[发明专利]用于鉴别平贝母的特异性PCR鉴别引物及其应用

权利要求书

1.一种用于鉴别平贝母的特异性PCR鉴别引物，其特征在于，该特异性PCR鉴别引物为上游引物PB-Y1F：5' CGGGCGGACAATTTACTT 3'和下游引物PB-Y1R：5'AGATAGAGAGCGGGCGTC3'两条单链DNA分子组成的引物对，正向引物3'端最末端碱基位于122位缺失位点上，PCR扩增产物的大小为186bp。

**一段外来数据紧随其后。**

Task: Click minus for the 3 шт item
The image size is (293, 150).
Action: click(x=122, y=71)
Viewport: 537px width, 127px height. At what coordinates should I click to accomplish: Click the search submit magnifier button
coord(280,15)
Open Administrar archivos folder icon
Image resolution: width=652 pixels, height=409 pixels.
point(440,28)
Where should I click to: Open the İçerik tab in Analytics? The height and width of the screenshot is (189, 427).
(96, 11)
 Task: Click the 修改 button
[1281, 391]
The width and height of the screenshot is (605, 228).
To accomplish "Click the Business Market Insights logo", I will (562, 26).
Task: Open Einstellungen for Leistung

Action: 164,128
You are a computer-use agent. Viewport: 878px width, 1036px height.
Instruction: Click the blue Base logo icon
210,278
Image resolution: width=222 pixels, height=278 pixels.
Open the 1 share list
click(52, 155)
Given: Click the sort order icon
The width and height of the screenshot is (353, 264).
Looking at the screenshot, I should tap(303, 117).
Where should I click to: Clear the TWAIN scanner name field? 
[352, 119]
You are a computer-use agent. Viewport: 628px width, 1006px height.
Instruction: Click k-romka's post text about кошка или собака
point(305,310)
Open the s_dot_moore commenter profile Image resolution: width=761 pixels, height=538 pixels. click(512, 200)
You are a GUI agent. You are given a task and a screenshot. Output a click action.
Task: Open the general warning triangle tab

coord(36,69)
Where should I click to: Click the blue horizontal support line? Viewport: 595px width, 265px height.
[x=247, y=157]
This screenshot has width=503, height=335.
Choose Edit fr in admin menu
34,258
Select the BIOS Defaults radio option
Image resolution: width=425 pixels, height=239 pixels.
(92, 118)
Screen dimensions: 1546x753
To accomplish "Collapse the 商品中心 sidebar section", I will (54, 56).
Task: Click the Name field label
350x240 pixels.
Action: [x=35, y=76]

2.一种用于鉴别平贝母的特异性PCR鉴别引物鉴别平贝母的应用方法，其特征在于，包括以下步骤：

（1）、平贝母总DNA的提取：按照天根快捷性植物基因组DNA提取试剂盒说明书要求提取总DNA，使用超微量紫外分光光度计对所提DNA的浓度和吸光度A260/A280进行检测，所得DNA 样本在-20℃ 条件下保存，备用；

（2）、平贝母特异性PCR条件的确定：分别取平贝母标品及平贝、青贝、松贝、炉贝、太白贝母、伊贝母、湖北贝母、浙贝母、薏苡仁的DNA样品各一批，进行PCR反应条件的确定，PCR反应条件为95℃、1min，95℃、10s，57℃、25s，30x，72℃、15s，PCR扩增反应体系为2×Taq PlusMaster Mix 12.5 μL、上游引物（PB-Y1F）1 μL、下游引物（PB-Y1R）1 μL、DNA模板1 μL、ddH₂O 9. 5 μL；

（3）、PCR反应条件优化：对PCR反应条件分别对退火温度、循环次数、DNA模板量三个因素进行试验，确定优化PCR反应条件为：2×Taq Plus Master Mix 12.5 μL、上游引物（PB-Y1F）1 μL、下游引物（PB-Y1R）1 μL、DNA模板1 μL、ddH₂O 9. 5 μL，反应程序为：95℃1min;95℃10s,57℃25s,30x;72℃15s；

（4）、耐受性试验：分别使用不同保真度的Taq酶和不同型号的PCR扩增仪对优化后最佳的平贝母特异性PCR进行耐受性试验；

（5）、适用性验证：使用最终优化的平贝母特异性PCR鉴别方法对收集的29批样品进行平贝母特异性PCR鉴别方法的适用性检测；

（6）、对平贝母ITS序列上核苷酸的特性，对特异性PCR鉴别引物，在优化的反应条件下进行PCR扩增，扩增产物进行琼脂糖凝胶电泳，根据电泳图上目标条带的有无进行鉴别，实现对平贝母的鉴定。